7 responses to “Should Large Numbers of K-12 Students Repeat Grades This Year?”

  1. Steve Gillispie Avatar
    Steve Gillispie

    Unfortunately, another great article. More damning data.
    Of course the education failure ripples to the colleges and universities. Most if not all universities have had to dedicate the Freshman year to recovery and remediation…Sorry, renewal and acceleration.
    It is increasingly obvious, however, that for the majority of students that isn’t working very well as universities fall ever-deeper into far-left dogma indoctrination.

  2. James Wyatt Whitehead Avatar
    James Wyatt Whitehead

    I would support mass retention. I might even put my cape on and go teach one of those retention classes. The nuts and bolts of pulling that off would be difficult.

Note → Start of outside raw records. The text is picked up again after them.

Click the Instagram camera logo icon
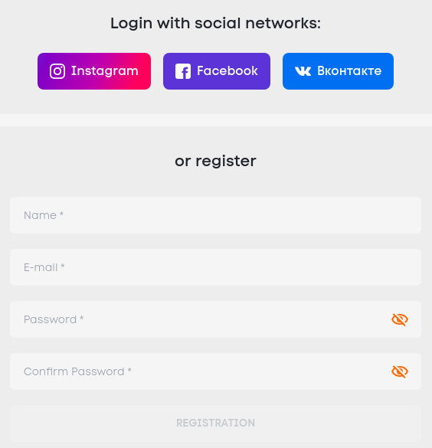Screen dimensions: 432x448 (x=57, y=71)
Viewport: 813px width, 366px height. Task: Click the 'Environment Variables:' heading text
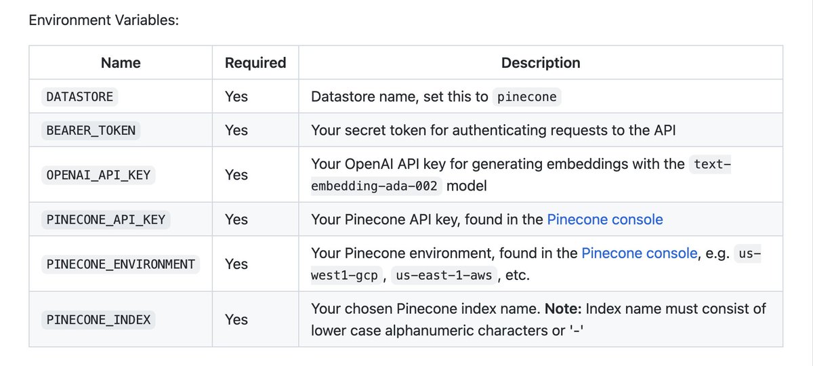pos(104,20)
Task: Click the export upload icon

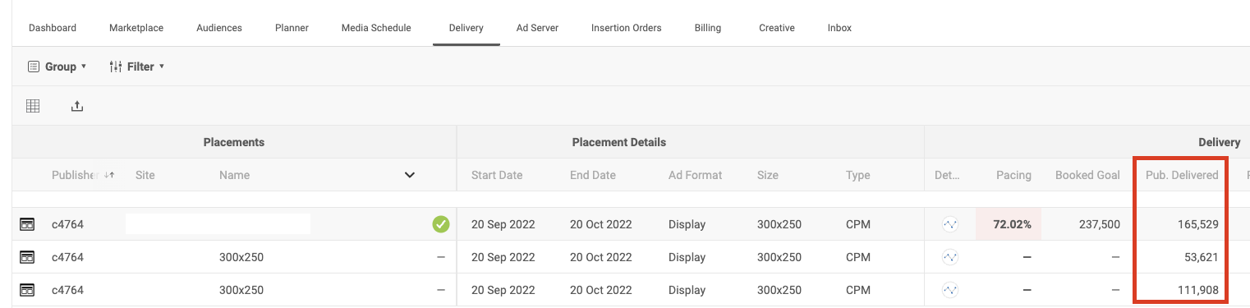Action: click(x=77, y=106)
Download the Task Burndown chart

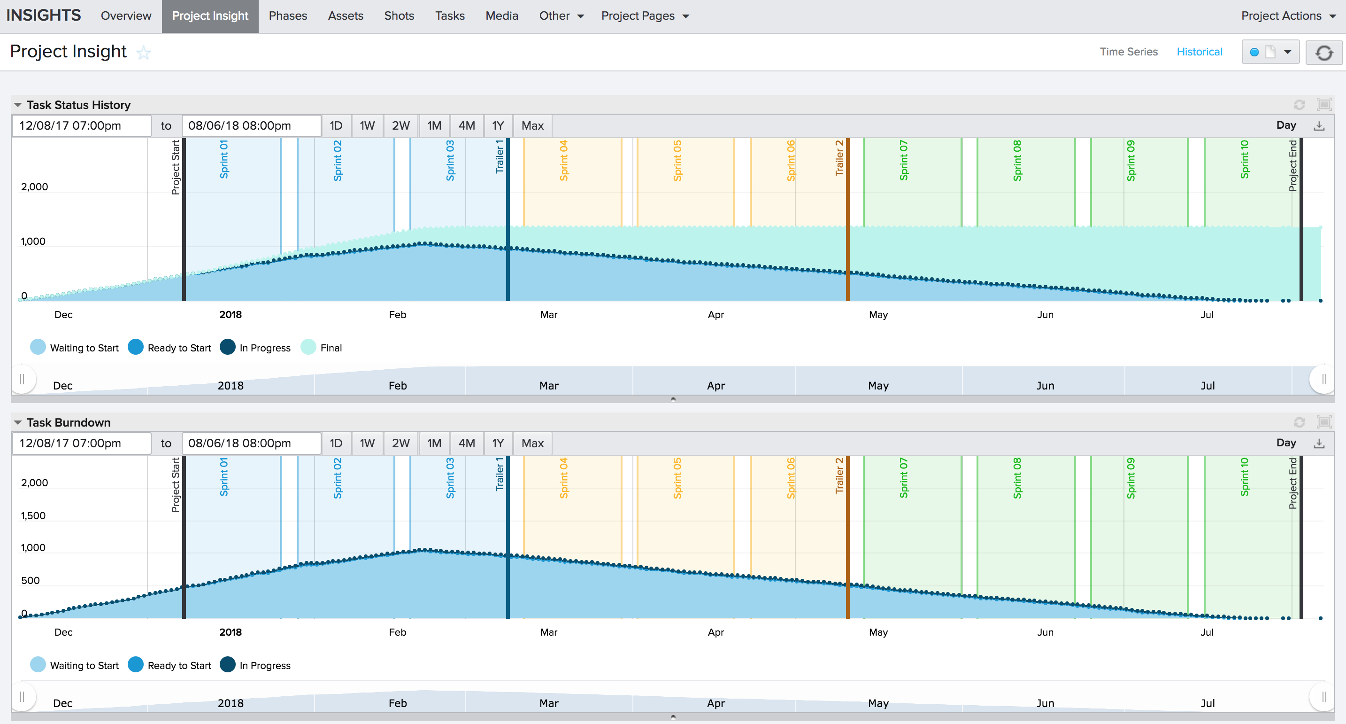tap(1319, 443)
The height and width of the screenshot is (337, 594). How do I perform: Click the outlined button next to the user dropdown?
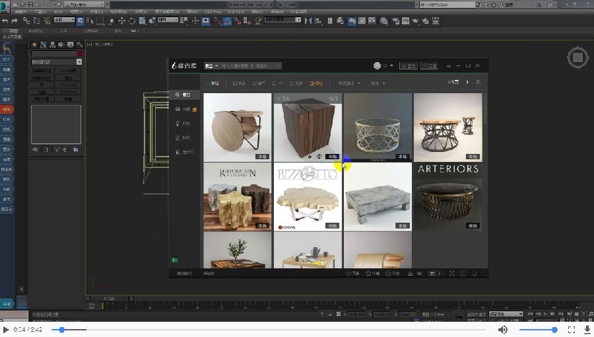[x=409, y=66]
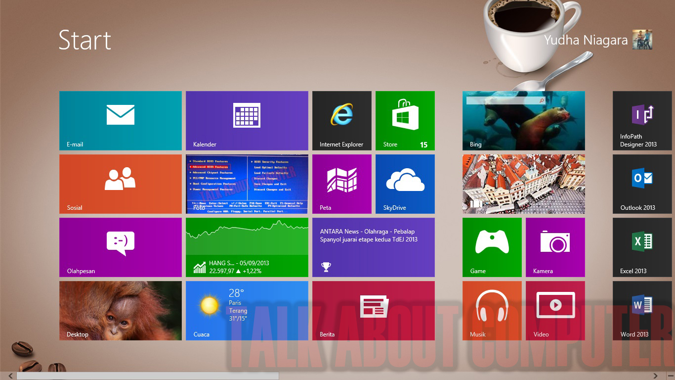Launch the Musik app
Viewport: 675px width, 380px height.
tap(492, 311)
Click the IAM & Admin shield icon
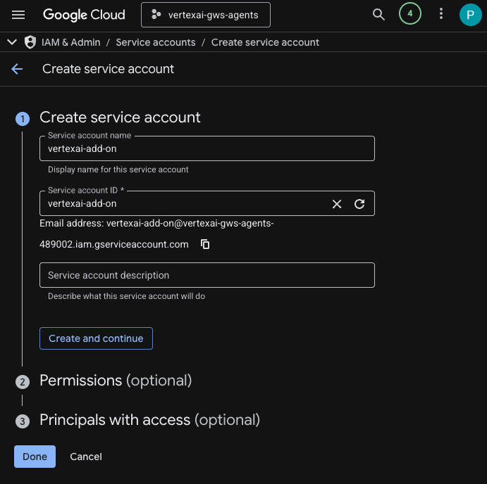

    1. James C. Sherlock Avatar
      James C. Sherlock

      It would have been difficult if the assessments and planning had started in May. It is as a practical matter nearly impossible now, especially in the larger districts.

      Your concept of retirees coming back to help with the crisis is exactly what should happen. That too has not been discussed at scale, and never by VDOE.

      The level of incompetence at the state level is astounding.

  3. I’m with you, Jim.

    This may be the most important educational issue on the table right now. 30% of kids can’t meeting reading standards, 30% can’t meet writing standards, 45% can’t meet math standards, and 40% can’t meet science standards. But they all get a pass, and now they’re enrolled in courses where they will be building upon the foundations they were supposed to gain from last year. Social promotion has always been an issue. Now schools are engaging in social promotion on an unprecedented scale. How many of these kids who fell behind last year will catch up, and how many will stay behind?

    This is a calamity. We desperately need a plan to get these kids back on track. What we should have done last summer was identify the kids who failed and use federal helicopter dollars to enroll them in summer school for make-up classes. Some might have caught up. But that didn’t happen. Now the answer is hire more teachers (which is a joke because there are teacher shortages everywhere) and have smaller classes (a joke when you don’t have enough teachers), and teach social-emotional learning. Social-emotional learning? Are you kidding me?

    1. James C. Sherlock Avatar
      James C. Sherlock

      See my response to Jay Whitehead above. VDOE has totally missed the two major measures that would have helped an entire generation of kids.
      1. Large scale retention in grade; and
      2. the temporary return of retired teachers and SMEs – volunteers or paid or both – to help with the workload. If asked properly they would pitch in, even if for health reasons they had to help virtually with small groups of kids mustered in school libraries for remedial lessons. Give them the lesson plans and trust them to do it right. I would do it myself if asked, and I’m nearing 76.

  4. Nancy Naive Avatar
    Nancy Naive

    Good fodder for those Youngkin manufacturing jobs.

  5. Nancy Naive Avatar
    Nancy Naive

    All of the handwringing and tooth gnashing over K12 from the BoBs of the Party that gave us Donald Trump rings hollow.

    Hmmm. BoBs? It means “Best and Brightest”. BoBs? Not BaBs? Ah, sexism.